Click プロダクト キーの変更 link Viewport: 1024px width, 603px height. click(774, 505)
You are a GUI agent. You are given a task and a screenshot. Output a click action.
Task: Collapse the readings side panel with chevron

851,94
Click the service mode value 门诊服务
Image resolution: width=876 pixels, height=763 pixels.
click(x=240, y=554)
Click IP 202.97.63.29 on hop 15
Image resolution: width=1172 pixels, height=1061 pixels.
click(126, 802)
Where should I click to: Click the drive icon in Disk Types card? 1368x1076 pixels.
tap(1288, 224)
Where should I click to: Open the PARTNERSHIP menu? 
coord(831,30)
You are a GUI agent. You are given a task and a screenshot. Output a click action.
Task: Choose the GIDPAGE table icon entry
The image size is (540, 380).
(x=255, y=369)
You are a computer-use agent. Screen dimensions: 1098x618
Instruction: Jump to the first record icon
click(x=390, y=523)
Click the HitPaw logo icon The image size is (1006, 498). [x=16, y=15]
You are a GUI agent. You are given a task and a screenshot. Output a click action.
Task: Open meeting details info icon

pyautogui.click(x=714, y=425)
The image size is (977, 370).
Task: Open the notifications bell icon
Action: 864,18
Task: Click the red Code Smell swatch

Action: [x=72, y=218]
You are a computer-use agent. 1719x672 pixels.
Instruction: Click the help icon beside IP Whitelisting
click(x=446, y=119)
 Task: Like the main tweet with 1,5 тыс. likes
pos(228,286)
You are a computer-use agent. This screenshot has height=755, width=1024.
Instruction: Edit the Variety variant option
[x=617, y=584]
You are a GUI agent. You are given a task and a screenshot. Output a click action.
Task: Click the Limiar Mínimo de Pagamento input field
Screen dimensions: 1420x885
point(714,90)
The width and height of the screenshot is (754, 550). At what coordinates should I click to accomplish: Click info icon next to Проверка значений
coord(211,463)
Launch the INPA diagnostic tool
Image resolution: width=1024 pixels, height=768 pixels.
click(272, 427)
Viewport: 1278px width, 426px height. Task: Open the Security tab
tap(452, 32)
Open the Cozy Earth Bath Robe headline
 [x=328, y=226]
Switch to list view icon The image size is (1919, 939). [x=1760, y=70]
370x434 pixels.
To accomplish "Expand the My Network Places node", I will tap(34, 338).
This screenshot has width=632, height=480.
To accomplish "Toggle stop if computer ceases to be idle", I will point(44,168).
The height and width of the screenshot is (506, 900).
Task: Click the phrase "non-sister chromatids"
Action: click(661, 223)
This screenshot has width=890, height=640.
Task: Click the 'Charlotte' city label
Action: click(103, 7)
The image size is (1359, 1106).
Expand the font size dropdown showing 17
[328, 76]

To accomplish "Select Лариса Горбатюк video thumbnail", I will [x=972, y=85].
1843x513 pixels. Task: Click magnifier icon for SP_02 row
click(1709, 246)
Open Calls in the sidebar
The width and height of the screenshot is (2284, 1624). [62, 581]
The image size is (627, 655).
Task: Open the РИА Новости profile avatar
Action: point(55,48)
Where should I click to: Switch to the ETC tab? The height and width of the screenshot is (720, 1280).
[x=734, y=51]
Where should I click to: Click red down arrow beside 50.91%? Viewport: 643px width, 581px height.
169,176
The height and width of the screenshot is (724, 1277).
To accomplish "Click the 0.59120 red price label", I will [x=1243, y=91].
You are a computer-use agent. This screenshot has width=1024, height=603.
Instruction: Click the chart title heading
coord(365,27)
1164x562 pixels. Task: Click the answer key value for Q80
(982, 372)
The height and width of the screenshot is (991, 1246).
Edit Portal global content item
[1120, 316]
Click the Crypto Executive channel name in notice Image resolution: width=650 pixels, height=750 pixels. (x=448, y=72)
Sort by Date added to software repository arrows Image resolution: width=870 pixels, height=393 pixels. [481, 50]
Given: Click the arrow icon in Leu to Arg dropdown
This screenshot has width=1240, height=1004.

### [Aim of the exercise]
Lines before the one containing "Click the Crypto" are not wanted; please set down that line and every line after it through the end of the material, exactly.

### [Your solution]
Click the Crypto Executive channel name in notice Image resolution: width=650 pixels, height=750 pixels. (x=448, y=72)
Sort by Date added to software repository arrows Image resolution: width=870 pixels, height=393 pixels. [481, 50]
Given: Click the arrow icon in Leu to Arg dropdown
This screenshot has width=1240, height=1004.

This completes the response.